I have far too much of a sweet tooth. If dentistry doesn't become part of Medicare I probably won't have any teeth left in a decade.
Seriously, I do not get the "yeah fuck having dentistry in Medicare" thing one bit. When I finished high school (and, with it, the free dental care you get from those vans of barely-trained butchers that come once or twice a year [actually mine were generally OK]), I had very good teeth. Then I was a poor undergrad who also did the "it's midnight and that cleanses my teeth, right?" thing and by the time I next went to the dentist when I was 24 I needed heaps of fillings and a root canal. I haven't been in the last four years for a range of reasons, laziness perhaps uppermost, and I dread how much I'll have to fork out for necessary treatment whenever I do get around to it. I'm not even afraid of dentists! Only my wallet is.
I suppose it's a glimpse of how catastrophic the US system is.
Also, we haven't talked about the latest Senate results. Bob "fuckwit" Day somehow snuck back in for SA, causing a big upset by defeating the fourth ALP candidate. So SA has returned 4 Lib, 3 ALP, 3 Xenophon, 1 Green, 1 Fundies First.
Meanwhile Victoria has gone basically as expected, with the headline figures being the return of 2 Greens and the success of Hinch, who actually came tenth rather than the eleventh or twelfth that I forecast. Interestingly, the last party to be excluded in the race for twelfth was Fundies First, polling better than the Sex Party.
Now we're just waiting on NSW and Queensland, which ought to be known tomorrow.
Prior to an emergency bout of extreme pain last year, I hadn't set foot in a dentist's waiting room since a routine booking on the public system waiting list in the late nineties.
Yeah, the dentists' guild must have really had a heavy hitter at the helm when Medicare and its forerunner were being cobbled together. So far as I know the conservative doctors' union (AMA, like its British counterpart) weren't thrilled with socialised healthcare, but somehow they've gotten to live with it.
US healthcare seems to be essentially, picture how it is for teeth here, only for everything.
Seriously, Fundies First actually got back in? I take it Bob Day is their guy.

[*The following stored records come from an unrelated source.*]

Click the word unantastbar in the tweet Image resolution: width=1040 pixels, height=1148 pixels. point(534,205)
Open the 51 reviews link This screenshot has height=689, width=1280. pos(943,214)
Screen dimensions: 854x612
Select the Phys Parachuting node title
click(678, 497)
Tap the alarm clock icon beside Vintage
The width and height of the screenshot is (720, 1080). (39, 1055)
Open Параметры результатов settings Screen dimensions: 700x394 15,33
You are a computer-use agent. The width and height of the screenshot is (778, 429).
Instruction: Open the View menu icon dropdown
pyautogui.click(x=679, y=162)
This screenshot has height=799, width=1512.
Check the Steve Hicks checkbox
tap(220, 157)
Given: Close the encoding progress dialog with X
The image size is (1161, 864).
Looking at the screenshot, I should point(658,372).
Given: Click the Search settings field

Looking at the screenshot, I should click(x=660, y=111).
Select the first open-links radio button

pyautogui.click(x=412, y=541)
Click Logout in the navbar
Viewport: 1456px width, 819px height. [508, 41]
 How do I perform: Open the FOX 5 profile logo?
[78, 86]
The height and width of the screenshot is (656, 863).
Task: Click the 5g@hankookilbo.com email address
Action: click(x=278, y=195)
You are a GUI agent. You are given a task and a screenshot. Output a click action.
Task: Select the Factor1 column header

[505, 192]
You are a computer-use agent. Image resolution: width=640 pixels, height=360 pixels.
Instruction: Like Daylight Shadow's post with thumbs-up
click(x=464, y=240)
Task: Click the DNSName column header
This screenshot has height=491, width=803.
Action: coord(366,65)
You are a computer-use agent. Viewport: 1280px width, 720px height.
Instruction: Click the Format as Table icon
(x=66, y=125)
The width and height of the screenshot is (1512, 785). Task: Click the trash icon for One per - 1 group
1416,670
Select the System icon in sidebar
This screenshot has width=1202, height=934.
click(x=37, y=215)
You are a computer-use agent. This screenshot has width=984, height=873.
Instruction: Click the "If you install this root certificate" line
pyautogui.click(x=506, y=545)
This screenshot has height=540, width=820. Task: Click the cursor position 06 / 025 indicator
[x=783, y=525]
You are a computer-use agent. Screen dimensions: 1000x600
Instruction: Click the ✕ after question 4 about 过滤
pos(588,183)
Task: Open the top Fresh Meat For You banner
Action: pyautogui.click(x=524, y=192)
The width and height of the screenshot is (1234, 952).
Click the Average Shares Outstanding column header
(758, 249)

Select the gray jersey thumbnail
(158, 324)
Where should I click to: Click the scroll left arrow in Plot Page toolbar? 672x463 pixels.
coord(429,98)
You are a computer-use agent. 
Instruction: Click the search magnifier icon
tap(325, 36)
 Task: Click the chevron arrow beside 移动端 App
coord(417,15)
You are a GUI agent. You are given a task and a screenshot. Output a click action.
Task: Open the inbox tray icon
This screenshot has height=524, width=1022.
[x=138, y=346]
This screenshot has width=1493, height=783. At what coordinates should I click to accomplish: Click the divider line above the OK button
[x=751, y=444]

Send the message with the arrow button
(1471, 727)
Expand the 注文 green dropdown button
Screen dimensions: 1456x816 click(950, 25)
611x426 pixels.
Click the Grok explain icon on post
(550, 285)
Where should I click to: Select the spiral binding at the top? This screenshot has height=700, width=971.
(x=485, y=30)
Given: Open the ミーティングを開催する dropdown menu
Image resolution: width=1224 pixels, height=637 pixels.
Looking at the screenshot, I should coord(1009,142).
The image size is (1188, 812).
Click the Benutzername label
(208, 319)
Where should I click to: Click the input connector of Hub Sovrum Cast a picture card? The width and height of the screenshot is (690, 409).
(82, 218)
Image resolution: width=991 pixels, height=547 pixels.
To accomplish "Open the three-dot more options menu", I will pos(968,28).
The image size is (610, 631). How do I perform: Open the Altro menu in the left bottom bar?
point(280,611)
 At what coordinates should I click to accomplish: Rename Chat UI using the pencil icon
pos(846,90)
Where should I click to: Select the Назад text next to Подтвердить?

Hinch's success surprises me a lot more than Hanson's or whoever. He's a charlatan. Never voted in your life, then fuck off claiming to deal with the laws that govern us. That said, I must feel some mild schadenfreude at the dismal showing from the Pimps' Party. Fuck 'em (literally).
I hate everybody today.
Not one but TWO One Nation senators from Queensland. Fucking HELL. Pauline is joined by a mate who thinks that the CSIRO and UN conspire together to produce corrupt reports on climate science.
Also Leyon-fucking-hjelm got back in too. Hilarious and sad that the two men who bleated about the new system killing the minor parties, him and Day, both got in, while the crossbenchers who took it on the chin like Muir and Lazarus were turfed out.
The new senate:
30 Coalition
26 ALP
9 Green
4 One Nation
3 Xenophon
1 Family First
1 Hinch
1 Lambie
1 Lib Dem
39 is a majority; 38 suffices on the casting vote of the senate president. The only path to 38 involving two distinct blocs is Coalition/Green. If the ALP and the Greens oppose something, the Coalition will need at least eight of the eleven crossbenchers. If Xenophon won't play ball, the Coalition need literally the rest of the crossbench. If One Nation won't play ball they can't pass anything even if they get the rest of the crossbench.
HAVE FUN PASSING LEGISLATION!
Meanwhile, The Australian continues to publish straight-up racist cartoons.
Par for the course with that rag. I see they've wheeled out the establishment's pet indigenous guru, Noel Pearson, to prop up the house style.
I don't believe there would be much outside of - the aforementioned - further draconian security type legislation that every last one of them could be expected to maybe line up on. Other than that, a bunch of mini-blocs at best.
I suppose it depends on what great matters exercise this particular parliament. If it's trade deals and the like, well as you say, there may be common ground between Xenophon and One Nation (although they've become so completely absorbed into the Islam Panic that I regard most of their nominal 'concerns' as window dressing at best).
When I hear the words 'legal reform', I reach for my pistol.
And today, Bill Leak is the victim.
But hey, Australia's not racist.
Of course so much of the national security alarmism has been fostered by the ALP and Coalition working together, so this may be a moot point.
What intrigues me is how much the Coalition will try to work with the Greens, and whether this will prove beneficial for the Greens ("we stood up to the Coalition and extracted concessions") or detrimental ("sell-outs to the right"). Because you suspect that if Turnbull concedes too much ground to them, it will further erode his authority within the party and imperil him in the lower house.